Mi entra dentro, come se la sua felicità del momento riempisse di gioia anche me.
<Non sono sbronzo.>
Insiste Maverick, cercando di sovrastare le risate degli altri due.
<Questo è un gioco del cazzo.>
<Non riesci a vincere a nessun gioco, Rick, non cercare scuse.>
Rick.
Logan gli rivolge quel soprannome come se fosse l’unico nome con cui lo chiama da sempre, e questo mi fa sentire estranea alla situazione, di troppo.
Sono sempre stati loro tre, chissà da quanto tempo, e adesso sono uscita fuori io, che non c’entro un bel niente.
Però loro non mi trattano come un ospite, come una che è lì ma che non  dovrebbe starci, tutt’altro.
<Ah, si?>
Maverick posa la lunga stecca sul tavolo verde, prende il suo bicchiere dal bordo del tavolo e lo svuota in un sorso.

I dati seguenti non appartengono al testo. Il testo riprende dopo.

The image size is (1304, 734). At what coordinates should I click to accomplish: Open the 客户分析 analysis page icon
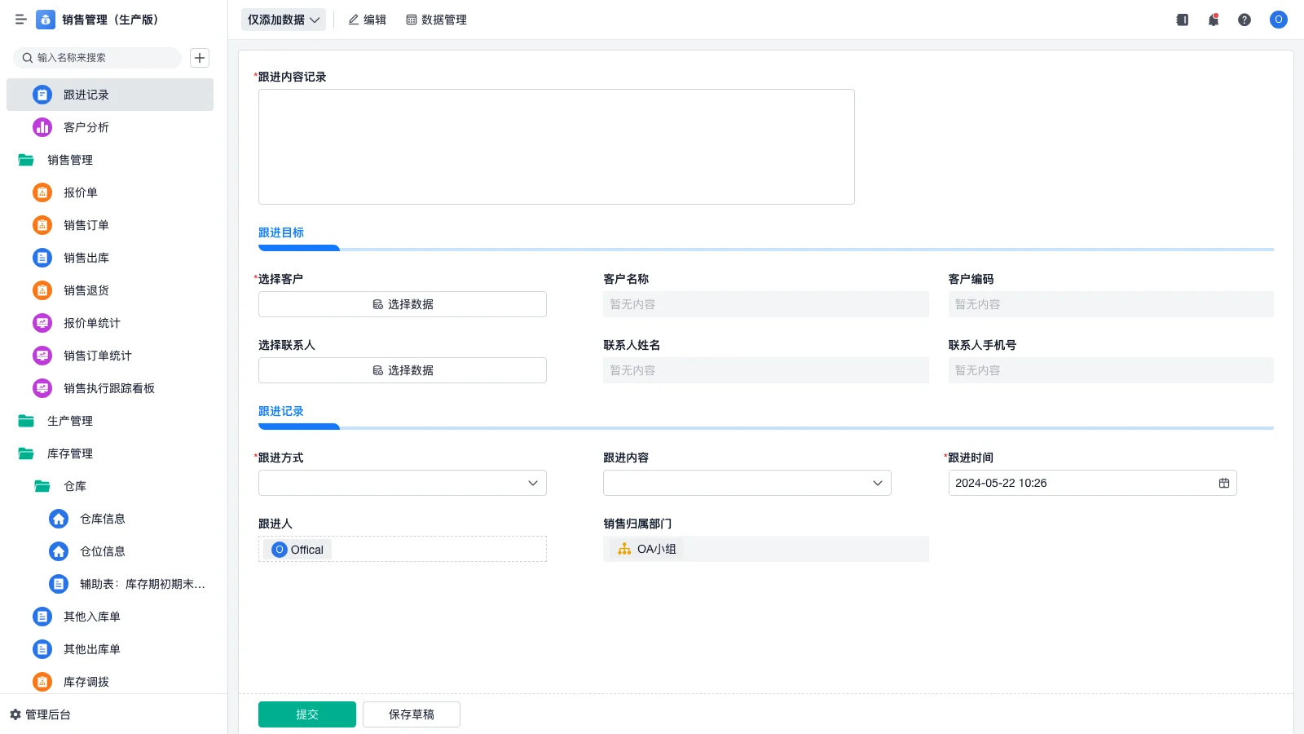click(42, 127)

<Andiamo a tirare, e vediamo se riderai ancora così tanto dopo.>
Tom e Logan si scambiano un altro sguardo sorridendo, mentre Maverick fa schioccare la lingua, serio.
<Tirare?>
Dico, parlando dall’angolo della stanza.
<Vuoi giocare a freccette?>
Vorrei poterlo nascondere, ma non ci riesco, il sorriso nasce spontaneo sulle mie labbra.
<Più o meno.>
Mi risponde Maverick, guardandomi con la coda dell’occhio.

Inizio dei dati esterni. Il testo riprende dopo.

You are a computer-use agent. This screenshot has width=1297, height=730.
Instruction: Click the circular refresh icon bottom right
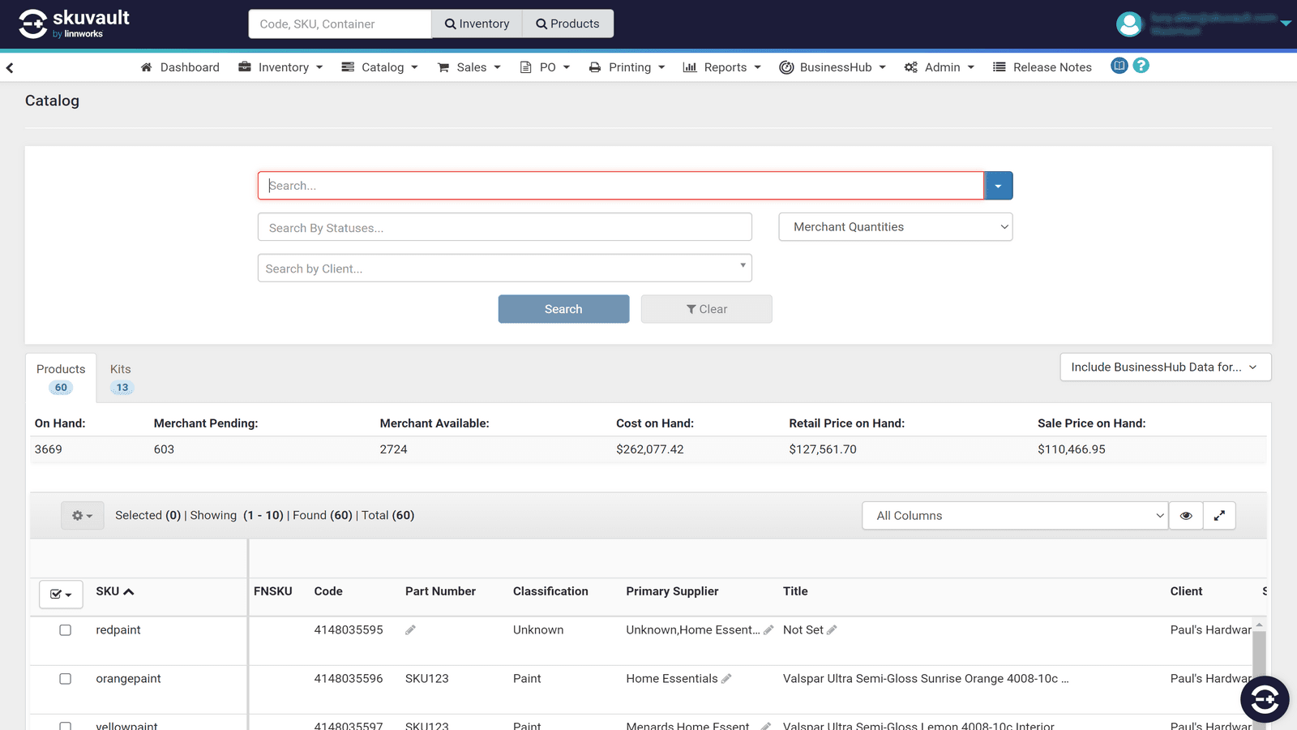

Io resto zitta in attesa di spiegazioni, finché Logan non posa anche lui la stecca sul tavolo e si avvicina di qualche passo.
<Diciamo che le regole sono le stesse, solo che non ci sono le freccette.>
Aggrotto le sopracciglia, e guardo Tom e Maverick che da dietro il serpente sorridono ancora divertiti.
<E con cosa tirate, allora?>
<Non tiriamo.>
Logan si appoggia sul bordo del tavolo da biliardo, prende il suo bicchiere e lo svuota, leccandosi le labbra rosse.
<Spariamo.>
Conclude, mentre io spalanco gli occhi e Tom e Maverick si avvicinano alla porta.
<Con le pistole.>
Aggiunge Tom, come se fosse necessario un chiarimento.
<Bellissime pistole.>
Sottolinea Maverick, sognante.
Per qualche strano e davvero assurdo motivo, le mie labbra si piegano in sorriso curioso.
<Fatemi vedere.>
Mi alzo dalla poltrona e i miei occhi incontrano quelli del serpente, che in risposta mi sorride perfido e compiaciuto.